Um dia fui apedrejado à saída do estádio. Assim mesmo… como um mouro qualquer. Duvido que (o nosso!) Afonso Henriques, gostasse de ver um cidadão (nado e criado nas margens do Lima!) a ser assim tão maltratado a modos de mau perder. Vá lá que não me acertaram, como o N’Kama. Dessa vez nem lhes guardei rancor nenhum. Sei bem o que é ser de um clube romântico… viver abaixo das expectativas pode dar azo a alguns excessos.
Perdendo ou ganhando, a verdade é que sempre lhes tive uma certa inveja. Quanto não vale o coração estar a morar na própria terra. Algo capaz de os unir a todos, pais, filhos, netos… e ir à bola com os amigos até ficarem velhinhos. Quem assim vive, acaba sempre por sentir mais. Isso é melhor do que ganhar.

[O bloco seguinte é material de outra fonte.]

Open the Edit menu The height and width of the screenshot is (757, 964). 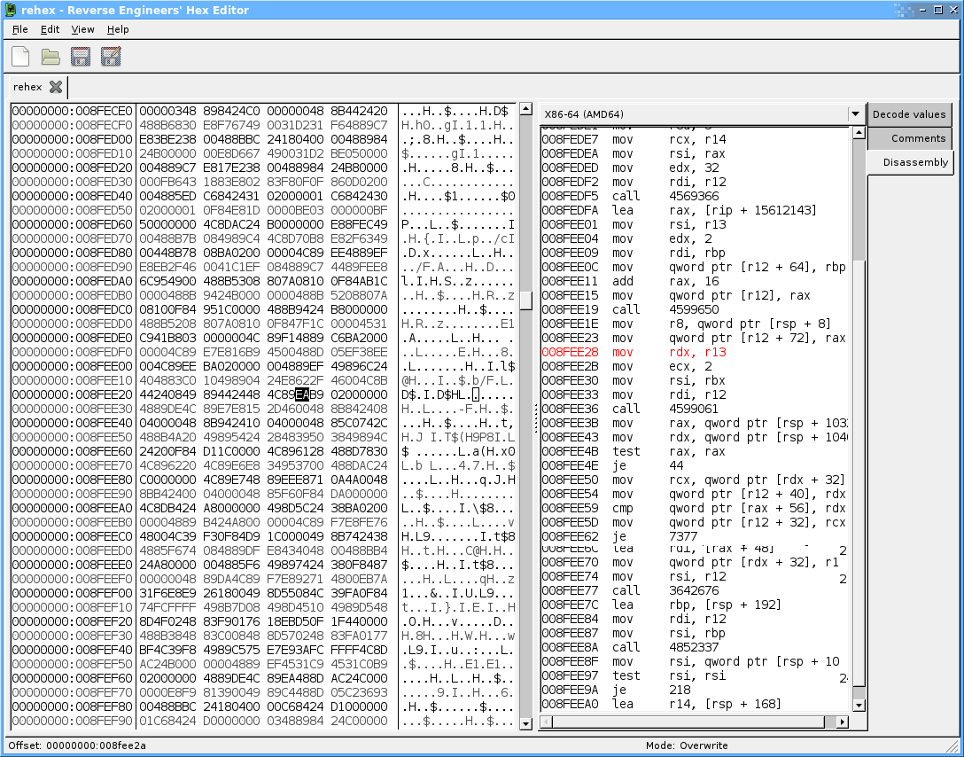[50, 29]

Anos depois, comecei a namorar por cá. Mas ela era de Braga, por isso não sei se conta. Só vem à história, por ter sido nessa altura que conheci a cidade mais a fundo. Refiro-me às ruas,
restaurantes e associações. Nada me surpreendeu. Sabia há muito que esta cidade tinha o dom de fervilhar. Em Guimarães só não se discute o indiscutível, de resto dá-me a impressão de valer tudo. Todos me parecem participativos, nos cafés, nos palcos, nas tradições. Homens e mulheres, novos e velhos, ricos e pobres, ninguém se inibe de dar o seu contributo, conforme as suas ideias, crenças e convicções. É assim que se faz uma grande cidade.
Será talvez nas Nicolinas, que a identidade vimaranense atinge o seu esplendor.

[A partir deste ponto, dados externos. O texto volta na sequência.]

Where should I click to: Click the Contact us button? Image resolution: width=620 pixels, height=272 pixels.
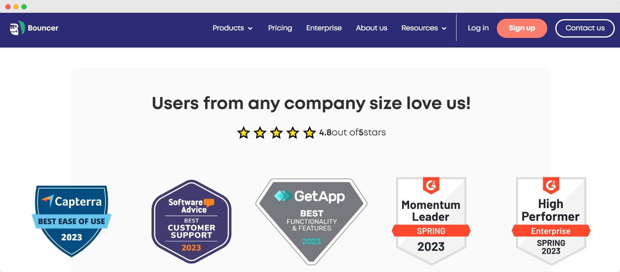pos(585,28)
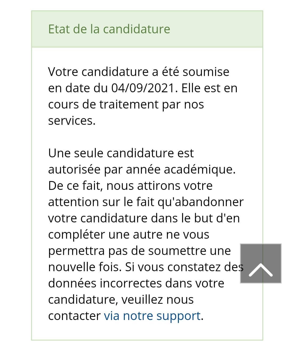Click the text "Elle est en" after the date
This screenshot has height=360, width=288.
tap(209, 88)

Às Maçãzinhas nunca tinha vindo. De todas as celebrações da quadra, apenas tinha estado no Pinheiro um par de vezes. Dariam um belo rosário, não fosse o texto ir já longo de memórias.
Este ano, finalmente, consegui vir em dia de São Nicolau. É nessa data que decorre, a mais sentimental celebração das que tenho conhecimento. Não haverá no mundo, nada tão amoroso como um grupo de rapazes endiabrados pela idade, a tentar com uma lança (fabricada por eles), entregar uma maçã a uma das moças que estão à janela.

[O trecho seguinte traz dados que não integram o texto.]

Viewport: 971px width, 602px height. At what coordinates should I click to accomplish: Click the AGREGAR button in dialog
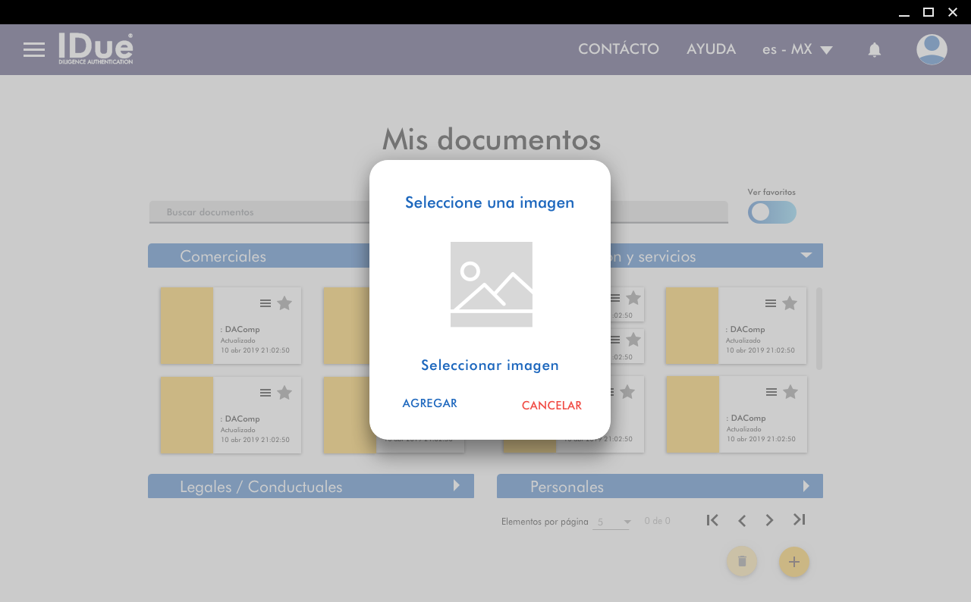tap(429, 403)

O ritual vai resistindo ao passar dos tempos. E, como em todas as Nicolinas, é dada a responsabilidade aos mais novos de organizar aquilo tudo. É uma boa forma de os vincular, desde
cedo, à comunidade a que pertencem. Que pena não haver muitas assim espalhadas país fora.
Por ali fiquei sentado, assistindo à cerimónia com os meus olhos de fora. Em abono da verdade, devo dizer que tudo me pareceu um pouco abandalhado. Uma tradição tão original, merecia a meu ver um pouco mais de critério. Percebo que não seja fácil de outra forma. Os devaneios dos catraios nunca serão controláveis. E ainda bem… de tão sadios deviam ser obrigatórios.
Alguns rapazes deram maçãs a umas poucas. E elas, por sua vez, aceitaram-nas de uns quantos. A mocidade de agora anda mais à descoberta… e Guimarães sempre deu mostras de acompanhar a evolução dos tempos. Não me admiraria, se um dia à janela, estivessem alguns rapazes à espera do seu pretendente. Ou então, quem sabe, algumas moças de lança na mão, tentando que a sua amada recolha a maçã que levam na ponta.
Será como quiserem, nada tenho a ver com isso. Vou daqui pra minha terra com a mesma certeza de sempre, muito tem de aprender o país com a sua cidade berço.